Copy every line of the material below word for word, leaving out the pictures.
------ Data for this task ------
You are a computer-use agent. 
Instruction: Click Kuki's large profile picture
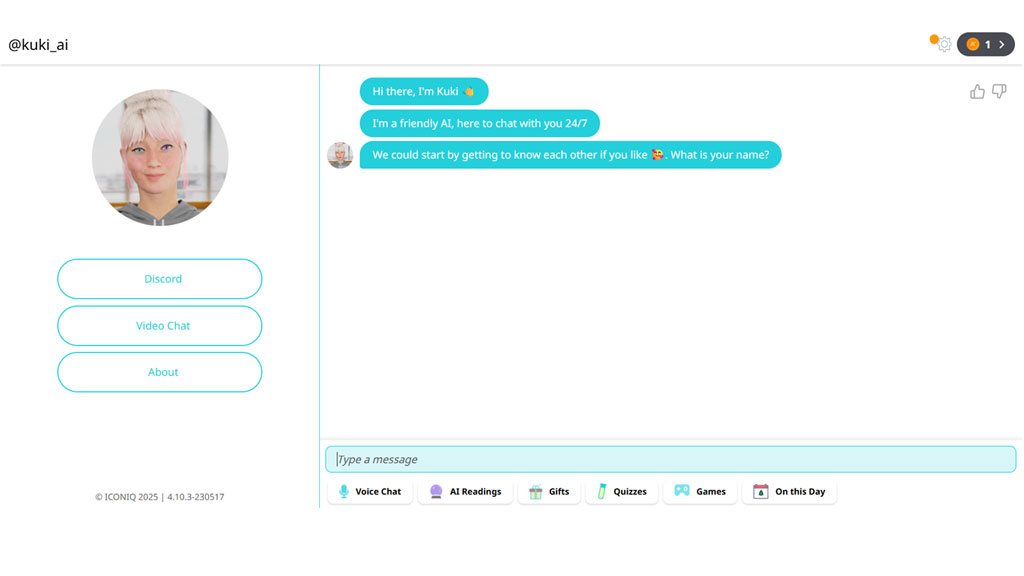click(160, 157)
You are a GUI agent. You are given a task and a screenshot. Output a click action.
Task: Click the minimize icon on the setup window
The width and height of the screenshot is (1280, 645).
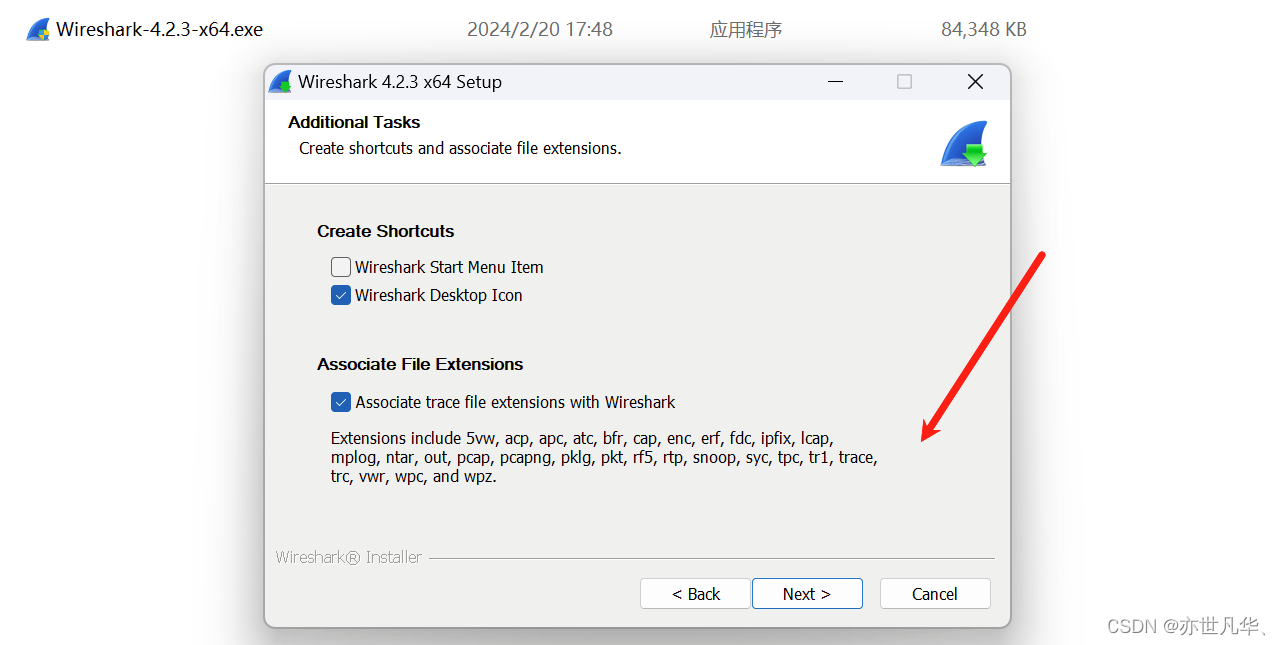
------
__Result of this exercise__
You are a computer-use agent. 
Instruction: Click Kuki's large profile picture
click(160, 157)
You are a GUI agent. You are given a task and a screenshot. Output a click action.
Task: Click the minimize icon on the setup window
The width and height of the screenshot is (1280, 645).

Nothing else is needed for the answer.